ASSIGNED TASK> Take the data below and repeat it exactly.
** DATASET CONTENT follows **
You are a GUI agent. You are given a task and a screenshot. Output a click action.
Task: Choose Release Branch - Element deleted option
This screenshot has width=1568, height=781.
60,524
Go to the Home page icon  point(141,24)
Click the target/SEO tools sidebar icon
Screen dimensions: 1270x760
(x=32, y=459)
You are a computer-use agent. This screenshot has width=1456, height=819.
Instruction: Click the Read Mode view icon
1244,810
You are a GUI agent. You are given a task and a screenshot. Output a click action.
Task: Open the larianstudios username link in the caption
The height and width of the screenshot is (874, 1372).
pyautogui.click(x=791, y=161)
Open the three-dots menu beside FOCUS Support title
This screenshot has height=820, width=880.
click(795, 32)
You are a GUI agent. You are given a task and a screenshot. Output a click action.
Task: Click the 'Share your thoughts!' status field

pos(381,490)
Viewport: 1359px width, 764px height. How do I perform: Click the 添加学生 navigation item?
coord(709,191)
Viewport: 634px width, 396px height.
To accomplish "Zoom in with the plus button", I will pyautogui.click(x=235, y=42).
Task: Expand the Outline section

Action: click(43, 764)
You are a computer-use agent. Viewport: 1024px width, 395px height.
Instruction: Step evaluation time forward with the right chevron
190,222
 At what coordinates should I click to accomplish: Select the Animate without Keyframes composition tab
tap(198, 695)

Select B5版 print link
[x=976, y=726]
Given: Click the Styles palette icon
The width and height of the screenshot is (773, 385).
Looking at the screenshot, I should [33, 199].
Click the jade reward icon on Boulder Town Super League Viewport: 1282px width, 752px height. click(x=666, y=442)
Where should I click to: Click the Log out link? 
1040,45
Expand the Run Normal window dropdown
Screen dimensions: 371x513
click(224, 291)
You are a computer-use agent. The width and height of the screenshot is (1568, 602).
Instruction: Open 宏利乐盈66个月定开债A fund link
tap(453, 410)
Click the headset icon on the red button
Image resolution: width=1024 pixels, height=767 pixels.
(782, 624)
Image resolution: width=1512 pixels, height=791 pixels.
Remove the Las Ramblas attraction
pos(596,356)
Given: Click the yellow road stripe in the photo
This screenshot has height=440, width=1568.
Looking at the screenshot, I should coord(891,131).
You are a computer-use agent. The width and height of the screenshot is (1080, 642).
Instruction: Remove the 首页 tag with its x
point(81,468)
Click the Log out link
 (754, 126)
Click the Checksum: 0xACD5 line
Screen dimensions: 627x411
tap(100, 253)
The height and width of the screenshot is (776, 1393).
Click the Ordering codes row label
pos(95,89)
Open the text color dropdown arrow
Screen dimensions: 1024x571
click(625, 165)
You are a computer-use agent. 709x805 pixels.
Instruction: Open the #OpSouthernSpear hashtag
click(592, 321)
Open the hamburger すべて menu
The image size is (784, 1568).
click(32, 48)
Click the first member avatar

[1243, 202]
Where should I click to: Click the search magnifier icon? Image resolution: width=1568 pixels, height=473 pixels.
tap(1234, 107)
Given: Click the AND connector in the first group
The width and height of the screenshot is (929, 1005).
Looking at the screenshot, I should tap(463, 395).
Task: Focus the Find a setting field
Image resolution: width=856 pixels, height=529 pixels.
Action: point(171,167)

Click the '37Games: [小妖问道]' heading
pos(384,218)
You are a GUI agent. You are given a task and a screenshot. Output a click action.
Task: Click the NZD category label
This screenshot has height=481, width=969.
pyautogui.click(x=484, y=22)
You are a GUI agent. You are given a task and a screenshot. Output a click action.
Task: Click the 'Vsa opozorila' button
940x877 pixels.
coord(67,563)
** End of DATASET CONTENT **
WRITTEN SOLUTION>
You are a GUI agent. You are given a task and a screenshot. Output a click action.
Task: Choose Release Branch - Element deleted option
This screenshot has width=1568, height=781.
60,524
Go to the Home page icon  point(141,24)
Click the target/SEO tools sidebar icon
Screen dimensions: 1270x760
(x=32, y=459)
You are a computer-use agent. This screenshot has width=1456, height=819.
Instruction: Click the Read Mode view icon
1244,810
You are a GUI agent. You are given a task and a screenshot. Output a click action.
Task: Open the larianstudios username link in the caption
The height and width of the screenshot is (874, 1372).
pyautogui.click(x=791, y=161)
Open the three-dots menu beside FOCUS Support title
This screenshot has height=820, width=880.
click(795, 32)
You are a GUI agent. You are given a task and a screenshot. Output a click action.
Task: Click the 'Share your thoughts!' status field

pos(381,490)
Viewport: 1359px width, 764px height. How do I perform: Click the 添加学生 navigation item?
coord(709,191)
Viewport: 634px width, 396px height.
To accomplish "Zoom in with the plus button", I will pyautogui.click(x=235, y=42).
Task: Expand the Outline section

Action: click(43, 764)
You are a computer-use agent. Viewport: 1024px width, 395px height.
Instruction: Step evaluation time forward with the right chevron
190,222
 At what coordinates should I click to accomplish: Select the Animate without Keyframes composition tab
tap(198, 695)

Select B5版 print link
[x=976, y=726]
Given: Click the Styles palette icon
The width and height of the screenshot is (773, 385).
Looking at the screenshot, I should [33, 199].
Click the jade reward icon on Boulder Town Super League Viewport: 1282px width, 752px height. click(x=666, y=442)
Where should I click to: Click the Log out link? 
1040,45
Expand the Run Normal window dropdown
Screen dimensions: 371x513
click(224, 291)
You are a computer-use agent. The width and height of the screenshot is (1568, 602).
Instruction: Open 宏利乐盈66个月定开债A fund link
tap(453, 410)
Click the headset icon on the red button
Image resolution: width=1024 pixels, height=767 pixels.
(782, 624)
Image resolution: width=1512 pixels, height=791 pixels.
Remove the Las Ramblas attraction
pos(596,356)
Given: Click the yellow road stripe in the photo
This screenshot has height=440, width=1568.
Looking at the screenshot, I should coord(891,131).
You are a computer-use agent. The width and height of the screenshot is (1080, 642).
Instruction: Remove the 首页 tag with its x
point(81,468)
Click the Log out link
 (754, 126)
Click the Checksum: 0xACD5 line
Screen dimensions: 627x411
tap(100, 253)
The height and width of the screenshot is (776, 1393).
Click the Ordering codes row label
pos(95,89)
Open the text color dropdown arrow
Screen dimensions: 1024x571
click(625, 165)
You are a computer-use agent. 709x805 pixels.
Instruction: Open the #OpSouthernSpear hashtag
click(592, 321)
Open the hamburger すべて menu
The image size is (784, 1568).
click(32, 48)
Click the first member avatar

[1243, 202]
Where should I click to: Click the search magnifier icon? Image resolution: width=1568 pixels, height=473 pixels.
tap(1234, 107)
Given: Click the AND connector in the first group
The width and height of the screenshot is (929, 1005).
Looking at the screenshot, I should tap(463, 395).
Task: Focus the Find a setting field
Image resolution: width=856 pixels, height=529 pixels.
Action: point(171,167)

Click the '37Games: [小妖问道]' heading
pos(384,218)
You are a GUI agent. You are given a task and a screenshot. Output a click action.
Task: Click the NZD category label
This screenshot has height=481, width=969.
pyautogui.click(x=484, y=22)
You are a GUI agent. You are given a task and a screenshot. Output a click action.
Task: Click the 'Vsa opozorila' button
940x877 pixels.
coord(67,563)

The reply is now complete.